What to produce -> Rewrite every one of the records below, switching "Return" to "Give" wherever it appears and leaving everything else unchanged.

Available data ->
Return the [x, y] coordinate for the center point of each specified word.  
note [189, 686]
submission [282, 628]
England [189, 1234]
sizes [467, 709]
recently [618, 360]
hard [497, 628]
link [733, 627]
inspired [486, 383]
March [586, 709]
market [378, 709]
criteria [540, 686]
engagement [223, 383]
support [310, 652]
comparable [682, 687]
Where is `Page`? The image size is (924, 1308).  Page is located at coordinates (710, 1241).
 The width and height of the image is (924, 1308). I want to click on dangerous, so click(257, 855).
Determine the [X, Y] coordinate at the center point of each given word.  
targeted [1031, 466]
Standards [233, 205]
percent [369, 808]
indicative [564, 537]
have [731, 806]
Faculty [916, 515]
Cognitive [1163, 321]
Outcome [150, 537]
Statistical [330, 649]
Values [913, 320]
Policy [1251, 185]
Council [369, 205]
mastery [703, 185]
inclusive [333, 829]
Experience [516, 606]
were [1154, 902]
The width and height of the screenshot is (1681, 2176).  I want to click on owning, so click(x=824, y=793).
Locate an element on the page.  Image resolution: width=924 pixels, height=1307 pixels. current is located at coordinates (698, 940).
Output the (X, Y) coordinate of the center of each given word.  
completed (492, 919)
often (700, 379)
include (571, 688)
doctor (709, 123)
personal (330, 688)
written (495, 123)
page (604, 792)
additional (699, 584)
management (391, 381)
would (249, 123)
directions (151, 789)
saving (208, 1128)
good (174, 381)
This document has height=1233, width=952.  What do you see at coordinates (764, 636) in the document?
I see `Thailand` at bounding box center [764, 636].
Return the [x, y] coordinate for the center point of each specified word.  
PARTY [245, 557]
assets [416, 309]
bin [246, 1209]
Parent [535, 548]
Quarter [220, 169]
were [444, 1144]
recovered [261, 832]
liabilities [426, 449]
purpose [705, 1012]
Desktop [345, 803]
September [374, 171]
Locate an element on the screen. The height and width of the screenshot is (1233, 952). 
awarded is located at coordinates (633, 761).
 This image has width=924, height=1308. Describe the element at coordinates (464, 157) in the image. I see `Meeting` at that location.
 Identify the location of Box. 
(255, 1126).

Answer to this exercise ->
Give the [x, y] coordinate for the center point of each specified word.  
note [189, 686]
submission [282, 628]
England [189, 1234]
sizes [467, 709]
recently [618, 360]
hard [497, 628]
link [733, 627]
inspired [486, 383]
March [586, 709]
market [378, 709]
criteria [540, 686]
engagement [223, 383]
support [310, 652]
comparable [682, 687]
Where is `Page`? The image size is (924, 1308).  Page is located at coordinates (710, 1241).
 The width and height of the image is (924, 1308). I want to click on dangerous, so click(257, 855).
Determine the [X, Y] coordinate at the center point of each given word.  
targeted [1031, 466]
Standards [233, 205]
percent [369, 808]
indicative [564, 537]
have [731, 806]
Faculty [916, 515]
Cognitive [1163, 321]
Outcome [150, 537]
Statistical [330, 649]
Values [913, 320]
Policy [1251, 185]
Council [369, 205]
mastery [703, 185]
inclusive [333, 829]
Experience [516, 606]
were [1154, 902]
The width and height of the screenshot is (1681, 2176).  I want to click on owning, so click(x=824, y=793).
Locate an element on the page.  Image resolution: width=924 pixels, height=1307 pixels. current is located at coordinates (698, 940).
Output the (X, Y) coordinate of the center of each given word.  
completed (492, 919)
often (700, 379)
include (571, 688)
doctor (709, 123)
personal (330, 688)
written (495, 123)
page (604, 792)
additional (699, 584)
management (391, 381)
would (249, 123)
directions (151, 789)
saving (208, 1128)
good (174, 381)
This document has height=1233, width=952.  What do you see at coordinates (764, 636) in the document?
I see `Thailand` at bounding box center [764, 636].
Give the [x, y] coordinate for the center point of each specified word.  
PARTY [245, 557]
assets [416, 309]
bin [246, 1209]
Parent [535, 548]
Quarter [220, 169]
were [444, 1144]
recovered [261, 832]
liabilities [426, 449]
purpose [705, 1012]
Desktop [345, 803]
September [374, 171]
Locate an element on the screen. The height and width of the screenshot is (1233, 952). 
awarded is located at coordinates (633, 761).
 This image has width=924, height=1308. Describe the element at coordinates (464, 157) in the image. I see `Meeting` at that location.
 Identify the location of Box. 
(255, 1126).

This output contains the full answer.